Some very cold sea turtles were just flown south for the winter



Sea turtles are coldblooded and lack the ability to regulate their body temperature. (New England Aquarium)

By Derrick Bryson Taylor


As the calendar enters winter and water temperatures in parts of the Atlantic Ocean drop, dozens of cold-stunned sea turtles that washed ashore in Massachusetts in critical condition have been flown south on private planes for the winter.


No, these sea turtles aren’t the most glamorous reptiles in the Northeast, but the special treatment they are receiving could save their lives.


This month, conservationists with the New England Aquarium sea turtle hospital in Boston sent the largest group yet of endangered Kemp’s ridley sea turtles, 51 of them in varying conditions, to facilities in Florida, according to Adam Kennedy, director of rescue and rehabilitation at the aquarium.
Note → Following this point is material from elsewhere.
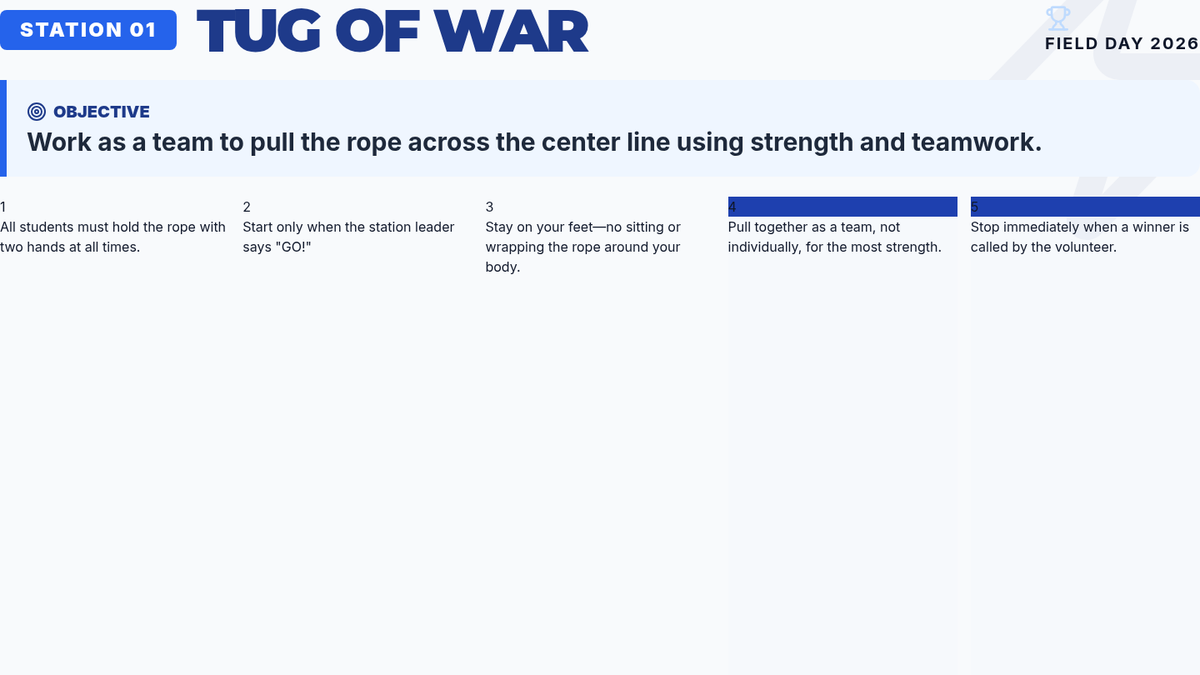1200x675 pixels.
Task: Click the trophy icon above Field Day
Action: tap(1057, 17)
The aquarium needed to make room for new arrivals.


It was the latest group to be flown south in recent weeks. Three weeks ago, 35 turtles were flown to facilities in North Carolina, according to a news release from the aquarium, and another 15 turtles were taken to the National Aquarium in Baltimore.


Sixteen of the Florida-bound turtles were sent to the Clearwater Marine Aquarium. The rest were divided among the Florida Aquarium in Tampa, the Loggerhead Marinelife Center in Juno Beach and the Mote Marine Laboratory and Aquarium in Sarasota.
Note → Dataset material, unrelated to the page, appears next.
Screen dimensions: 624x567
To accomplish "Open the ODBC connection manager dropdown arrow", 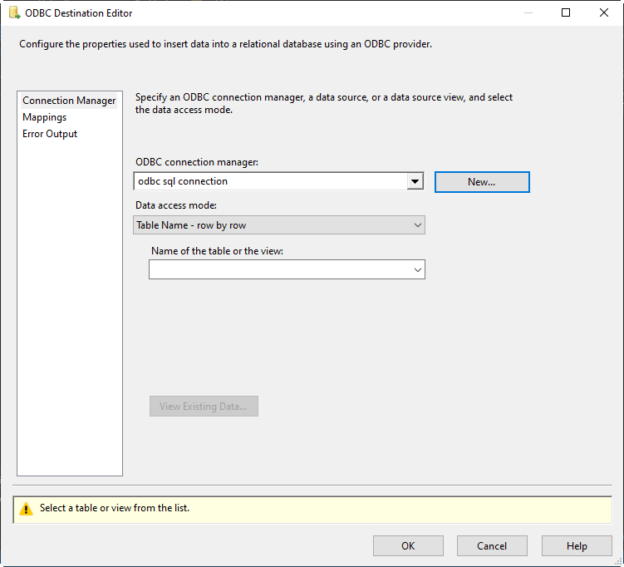I will 415,181.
Kennedy said that all the rescued turtles are young, between 1 and 3 years old, and that rescuing and eventually releasing them into the ocean plays a role in their conservation.


“At this stage, they have a better chance of making it to adulthood than when they were hatchlings,” he said. “And then obviously, once they get to adulthood, they can grow and nest, and have more babies.”


The flights were arranged with volunteer pilots from nonprofit organization Turtles Fly Too. “I know we’re flying and we’re talking about conservation, but these turtles are still in really bad condition,” Kennedy said, adding that the transportation needed to be quick. “You don’t want to put them through undue stress, which would set them back and possibly kill them.”


Sea turtles are coldblooded and lack the ability to regulate their body temperature. When the water temperature drops below 50 degrees Fahrenheit, their internal body temperature also falls, causing them to become cold-stunned, according to the National Oceanic and Atmospheric Administration’s fisheries service. In this condition, the turtles become weak and inactive, and may be washed to the shore. If their temperature remains low or the turtles are not rescued, they may develop health problems or die.


Cold-stunning events are not uncommon and can affect hundreds or even thousands of sea turtles annually. These events can take place in extreme cold-weather events and have occurred repeatedly in recent decades in waters as far north as Cape Cod Bay in Massachusetts and as far south as Corpus Christi Bay in Texas.


Sea turtles, some pushed along by strong winds, began appearing on the shores of Cape Cod in early November, according to the New England Aquarium. More than 200 sea turtles have been treated so far this season, including 186 critically endangered Kemp’s ridley turtles, 19 green turtles and six loggerheads.


The aquarium said that some of the turtles suffered from dehydration and pneumonia and had injuries like fractured shells. As a result, treatment can range from a week up to more than a year before the turtles can be released into the ocean.


“Our survivorship is anywhere between 70 and 80%, depending on how severe the winter is,” Kennedy said. “Once they make it through their first three days in rehabilitation and they get to what we would consider a more normal body temperature and what waters they would normally be occupying, the rate does go up pretty high.”


Kennedy said about 400 sea turtles on average were rescued each year.


“Our hope is that the winds blow, they get all the turtles in, because any turtles that are out in Cape Cod Bay at this time are not going to survive,” he said. “They’re out there trying to do their best, hoping that it’s going to get warm. But folks up in the Northeast know, that’s not going to happen anytime soon.”